In the geocentric system, which prevailed from the Babylonians to Copernicus, we distinguish two cycles of rotation:
- The diurnal cycle: all the stars revolve around the Earth in 24 hours. They rise in the East and set in the West. This movement is obvious, but it does not allow us to distinguish the planets from other stars.
- The cycle specific to each planet: what differentiates the planets is that after 24 hours, we do not find them in the same place on the fixed sphere. They have moved, they are wandering stars. We then measure the time it takes for each planet to go around the celestial vault and return to the starting point. For example, according to this view, the Sun moves about one degree per day, and it takes a year to go around. For the ancients, it took one year to go around the Earth, even if we say today that it is the Earth that goes around the Sun in one year. The Moon, for its part, takes 29 days.

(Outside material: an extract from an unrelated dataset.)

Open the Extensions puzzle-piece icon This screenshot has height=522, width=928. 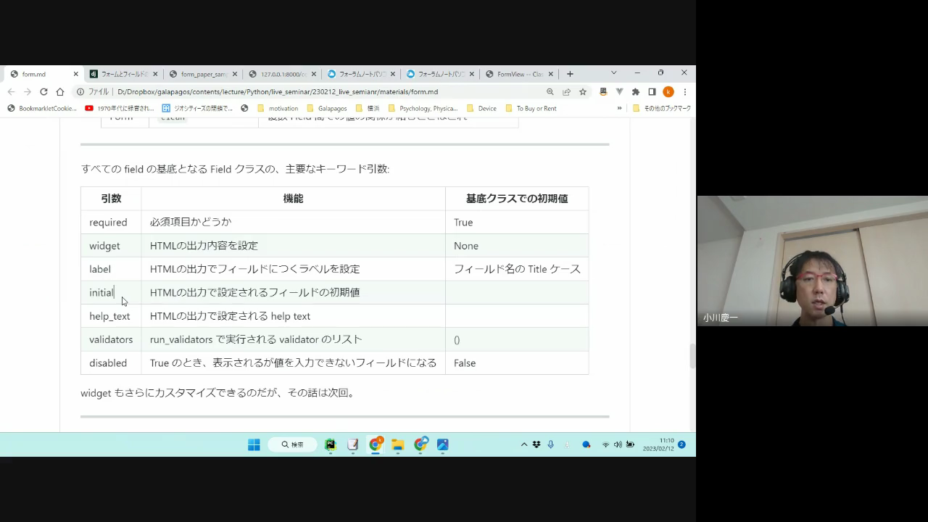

By classifying the stars according to their period of revolution on the fixed sphere, we have the following order:
| Star | Period of revolution |
| Saturn | 29 years |
| Jupiter | 12 years |
| March | 687 days |
| Sun | 365 days |
| Venus | 225 days |
| Mercury | 88 days |
| Moon | 29 days (around the Earth) |
This table gives the modern vision (period of revolution around the Sun). Indeed, the period of revolution of a planet against the background of the sky seen from the Earth is not constant, since the Earth is moving. It was to explain these irregularities that the Ancients introduced epicycles into their geocentric system.
The Ancients had made the (correct) hypothesis that the slower a star rotates around the Earth, the further away it is. The irregularities of the geocentric vision do not call into question the general order.